Gov. Tim Pawlenty came out the winner of the 2010 session, but it will be short-lived.

The Legislature went into extra innings as lawmakers and Gov. Pawlenty could not agree on a final budget-balancing bill. At the heart of the matter was negotiations over a health care bill which places former General Assistance Medical Care patients into a federal Enhanced Medicaid program. With a match needed, the state would need to put up $188 million but would get in return $1.4 billion in federal funding.


The governor refused to give in, and nearly caused an impasse. Failure to balance the budget would have caused severe cash flow problems by fall, and put Minnesota in a situation that involve dire consequences for state-funding programming and bond ratings.

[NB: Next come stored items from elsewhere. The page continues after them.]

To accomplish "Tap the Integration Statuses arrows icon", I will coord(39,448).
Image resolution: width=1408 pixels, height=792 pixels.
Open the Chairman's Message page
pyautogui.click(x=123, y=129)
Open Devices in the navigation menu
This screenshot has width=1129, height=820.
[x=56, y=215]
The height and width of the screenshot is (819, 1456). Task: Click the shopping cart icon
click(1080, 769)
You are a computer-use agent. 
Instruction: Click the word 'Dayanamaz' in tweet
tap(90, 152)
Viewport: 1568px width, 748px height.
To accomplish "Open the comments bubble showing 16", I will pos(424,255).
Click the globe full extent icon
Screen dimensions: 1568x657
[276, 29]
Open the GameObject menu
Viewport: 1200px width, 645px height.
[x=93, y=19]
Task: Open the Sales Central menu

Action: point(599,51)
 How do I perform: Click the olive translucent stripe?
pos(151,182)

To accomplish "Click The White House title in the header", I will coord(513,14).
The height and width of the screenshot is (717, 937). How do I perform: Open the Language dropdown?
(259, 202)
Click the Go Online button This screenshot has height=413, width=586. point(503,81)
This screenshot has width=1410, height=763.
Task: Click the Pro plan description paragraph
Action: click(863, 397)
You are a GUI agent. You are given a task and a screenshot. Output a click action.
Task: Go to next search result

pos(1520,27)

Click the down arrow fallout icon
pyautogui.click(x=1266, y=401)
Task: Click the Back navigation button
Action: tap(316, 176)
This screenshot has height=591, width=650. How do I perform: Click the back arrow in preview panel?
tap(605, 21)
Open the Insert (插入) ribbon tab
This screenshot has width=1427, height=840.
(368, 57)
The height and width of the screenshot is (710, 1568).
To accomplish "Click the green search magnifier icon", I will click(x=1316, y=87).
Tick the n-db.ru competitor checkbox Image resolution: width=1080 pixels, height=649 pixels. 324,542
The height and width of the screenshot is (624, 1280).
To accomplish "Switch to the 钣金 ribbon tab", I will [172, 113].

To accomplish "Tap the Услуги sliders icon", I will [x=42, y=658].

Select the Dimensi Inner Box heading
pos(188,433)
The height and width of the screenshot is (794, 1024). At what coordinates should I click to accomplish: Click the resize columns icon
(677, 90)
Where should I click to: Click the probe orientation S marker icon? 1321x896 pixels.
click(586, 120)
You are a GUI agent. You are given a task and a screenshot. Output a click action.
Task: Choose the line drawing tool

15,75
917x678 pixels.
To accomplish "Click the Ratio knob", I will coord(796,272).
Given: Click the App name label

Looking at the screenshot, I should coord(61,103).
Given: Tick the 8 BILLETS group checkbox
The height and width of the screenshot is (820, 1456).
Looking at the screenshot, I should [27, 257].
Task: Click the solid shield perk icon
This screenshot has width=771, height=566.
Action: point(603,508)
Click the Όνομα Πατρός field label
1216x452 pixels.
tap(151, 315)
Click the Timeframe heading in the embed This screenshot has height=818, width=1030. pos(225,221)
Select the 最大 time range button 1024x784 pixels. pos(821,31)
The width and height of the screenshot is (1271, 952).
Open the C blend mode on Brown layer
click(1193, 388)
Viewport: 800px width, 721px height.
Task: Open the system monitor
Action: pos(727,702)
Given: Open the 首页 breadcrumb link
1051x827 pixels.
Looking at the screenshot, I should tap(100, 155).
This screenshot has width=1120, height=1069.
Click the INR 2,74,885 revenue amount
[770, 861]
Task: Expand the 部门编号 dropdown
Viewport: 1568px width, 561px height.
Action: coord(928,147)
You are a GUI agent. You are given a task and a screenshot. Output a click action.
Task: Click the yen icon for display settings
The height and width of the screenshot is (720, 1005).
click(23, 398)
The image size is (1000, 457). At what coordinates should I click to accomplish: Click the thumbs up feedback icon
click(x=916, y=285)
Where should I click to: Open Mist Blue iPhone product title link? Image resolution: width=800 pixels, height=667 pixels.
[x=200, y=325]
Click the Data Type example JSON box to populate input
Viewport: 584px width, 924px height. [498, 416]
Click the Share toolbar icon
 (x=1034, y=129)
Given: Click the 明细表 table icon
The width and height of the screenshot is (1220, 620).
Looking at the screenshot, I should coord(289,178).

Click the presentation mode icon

Why didn't the governor give in?

DFLers don't know, but they 're quick to point out the political advantages for a potential presidential candidate who opposes anything to do with Obamacare.

The DFL Legislature caved in and gave the governor what he wanted, even to the point of rubber-stamping last year's unallotments, making them legal this time.

As to the health care question, the governor did accept a provision allowing him to make the decision for Enhanced Medicaid or to his predecessor. It's a decision the current governor most likely won't make.

But the next governor ...

That's what the DFL finally settled on in the end -- give the current governor what he wants and close the book on an eight-year run that Democrats say saw the state slip lower in education innovation, in tax fairness, in infrastructure spending and in access to health care. Republican Gov. Pawlenty held an usual hold over state government, despite both chambers of the Legislature controlled by Democrats.

Starting with the 2010 elections, the DFL will try to change from the Pawlenty era to something else - with whomever assumes the governorship.

In the end, as Gov. Pawlenty moves on to a possible presidential bid, he may have won the battle but eventually will lose the war.